Text section:

In the "repair" function is it so that "try to fetch the block using the known hash" is done before using the parities (related to another discussion related non-checksum-protected parity).
A valid hash can not guarantee the data correctness, but an invalid hash can guarantee invalid data. Shouldn't then the parity/ies be used first and then the result validated with the hash?
If I'm not missing something obvious (which is quite possible and why I ask) shouldn't this dedup-hash-based-recovery method be optional or possible to deactivate, especially since it is silent unless the log is used? The file-stamp should make it quite rare, so it is a great option though.
/X
PS! Do not read this as critics not to use this product. I wouldn't spend time to understand it if I didn't find it the best software for my needs. (Again thanks amadvance for all your work.)
Hi xad,
Yes. SnapRAID always makes the assumption that if the hash matches, the data is correct. This is someway an intrinsic limitation of SnapRAID, that extends also to parity computation, as the result of parity recovering is also validated with the hash.
Essentially, even changing to what you propose, SnapRAID will still rely on hashes to validate data. So, you'll have the guarantee that the hash matches, but not necessarily also the data.
Anyway, with 128 bit hash, I would not really worry about it ;)
Ciao,
Andrea
Hi,
I agree that the 128 bit hash is safe to protect from bit-flips and other noice causing corruptions, ie "to prevent unintentional changes to information". But in this case it is used to uniquely identify a block. At home protecting multimedia files and such it is of only academic value but I get a feeling your software is also used in some business cases.

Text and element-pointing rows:
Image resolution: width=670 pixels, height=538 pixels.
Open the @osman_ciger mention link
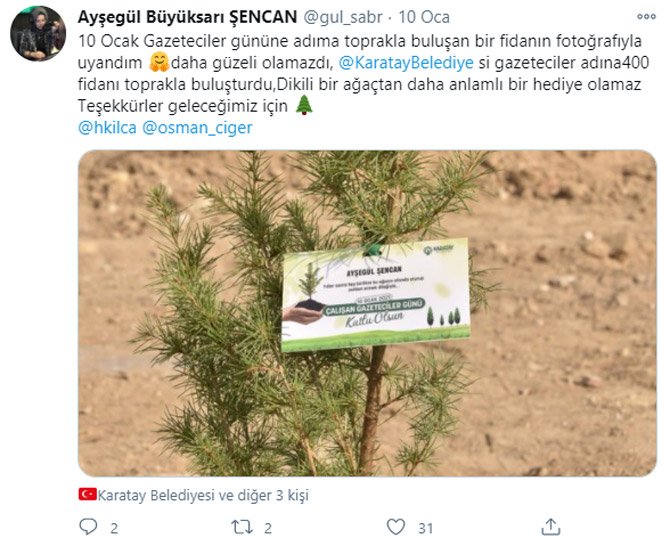click(x=197, y=128)
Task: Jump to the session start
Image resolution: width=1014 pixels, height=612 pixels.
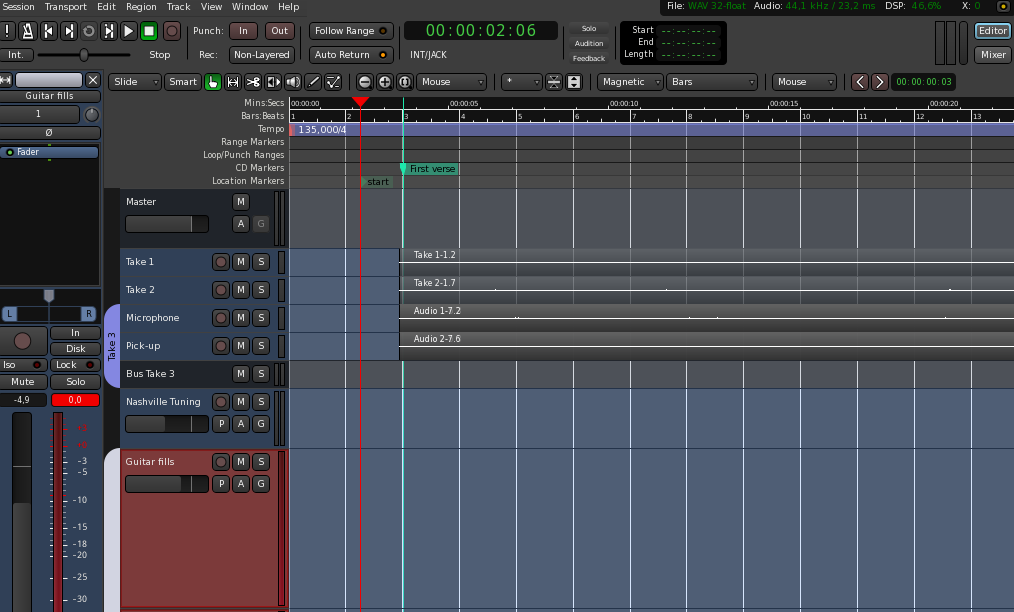Action: pos(48,31)
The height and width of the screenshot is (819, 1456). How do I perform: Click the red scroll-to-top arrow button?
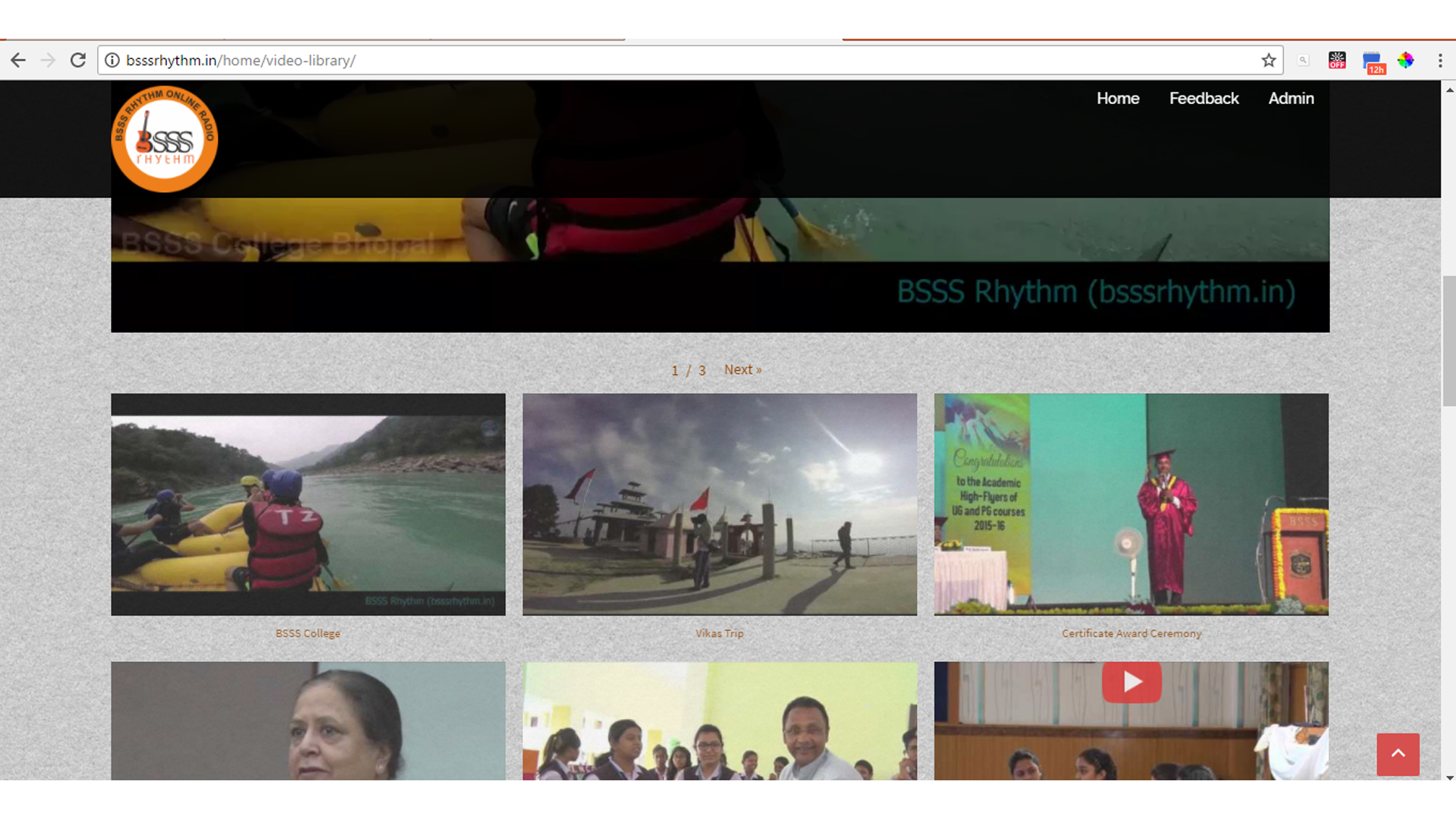click(1398, 754)
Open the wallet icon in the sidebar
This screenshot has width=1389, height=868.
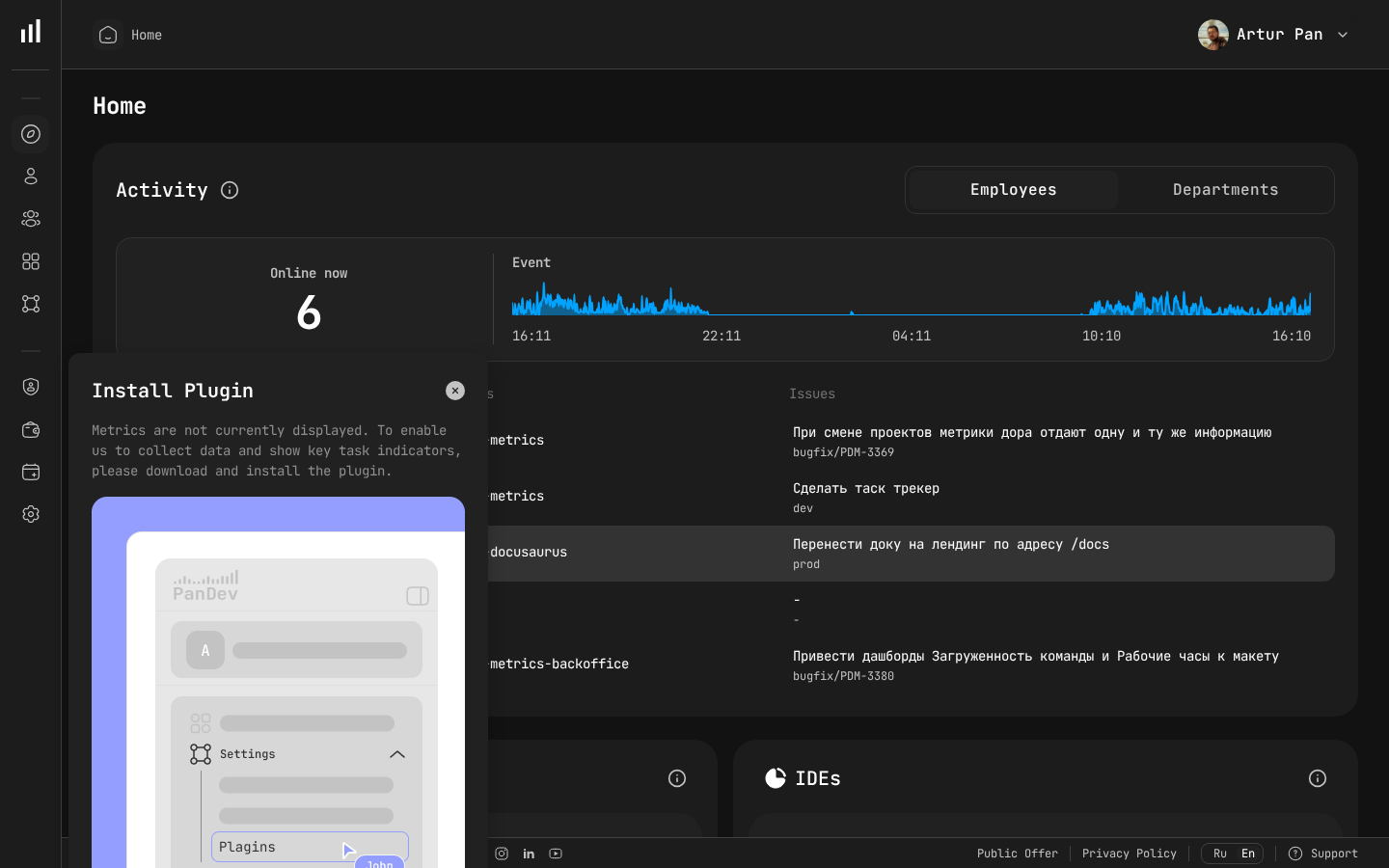pyautogui.click(x=30, y=430)
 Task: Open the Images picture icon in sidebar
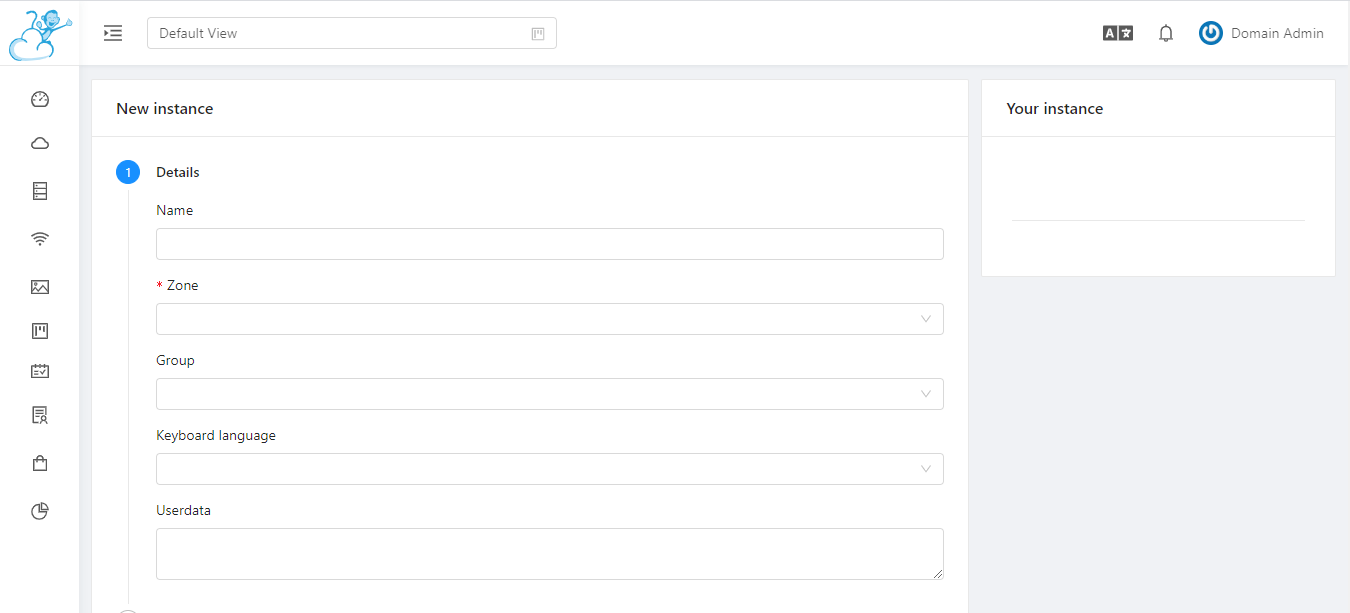tap(40, 287)
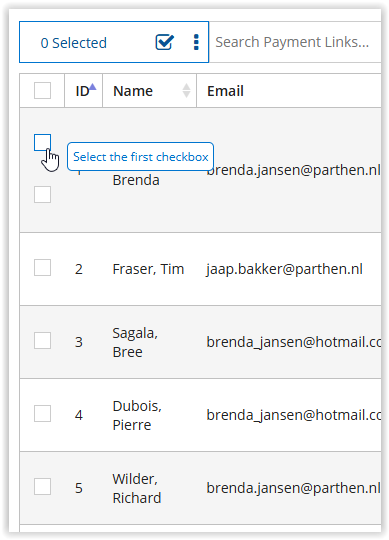
Task: Click the ID column header label
Action: point(82,91)
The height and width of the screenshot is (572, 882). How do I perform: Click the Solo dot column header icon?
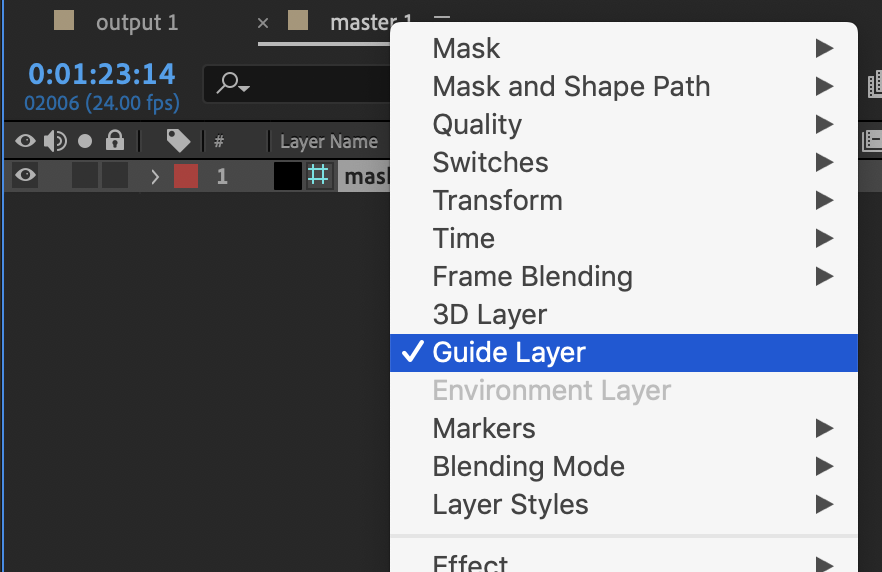(x=85, y=141)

Things to do:
(a) Do these statements agree with the SnapRAID thread? For each, answer yes or no and quote the words of the thread that decide it. (i) SnapRAID assumes the data is correct whenever the hash matches. (ii) The reply says SnapRAID uses a 256-bit hash. (iii) The first poster says the dedup-hash-based recovery method is silent unless the log is used.
(b) Rewrite the rows from the first one through the line that contains "pyautogui.click(x=30, y=430)", swapping "Open" for "Select" and keeping everything else the same. Give only those lines, and leave the pictures out.

Results for the exercise:
(a)
(i) Yes: "SnapRAID always makes the assumption that if the hash matches, the data is correct."
(ii) No: "Anyway, with 128 bit hash, I would not really worry about it ;)"
(iii) Yes: "especially since it is silent unless the log is used"

(b)
Image resolution: width=670 pixels, height=538 pixels.
Select the @osman_ciger mention link
click(x=197, y=128)
Task: Jump to the session start
Image resolution: width=1014 pixels, height=612 pixels.
Action: pos(48,31)
The height and width of the screenshot is (819, 1456). How do I perform: Click the red scroll-to-top arrow button?
click(1398, 754)
Select the wallet icon in the sidebar
This screenshot has width=1389, height=868.
pyautogui.click(x=30, y=430)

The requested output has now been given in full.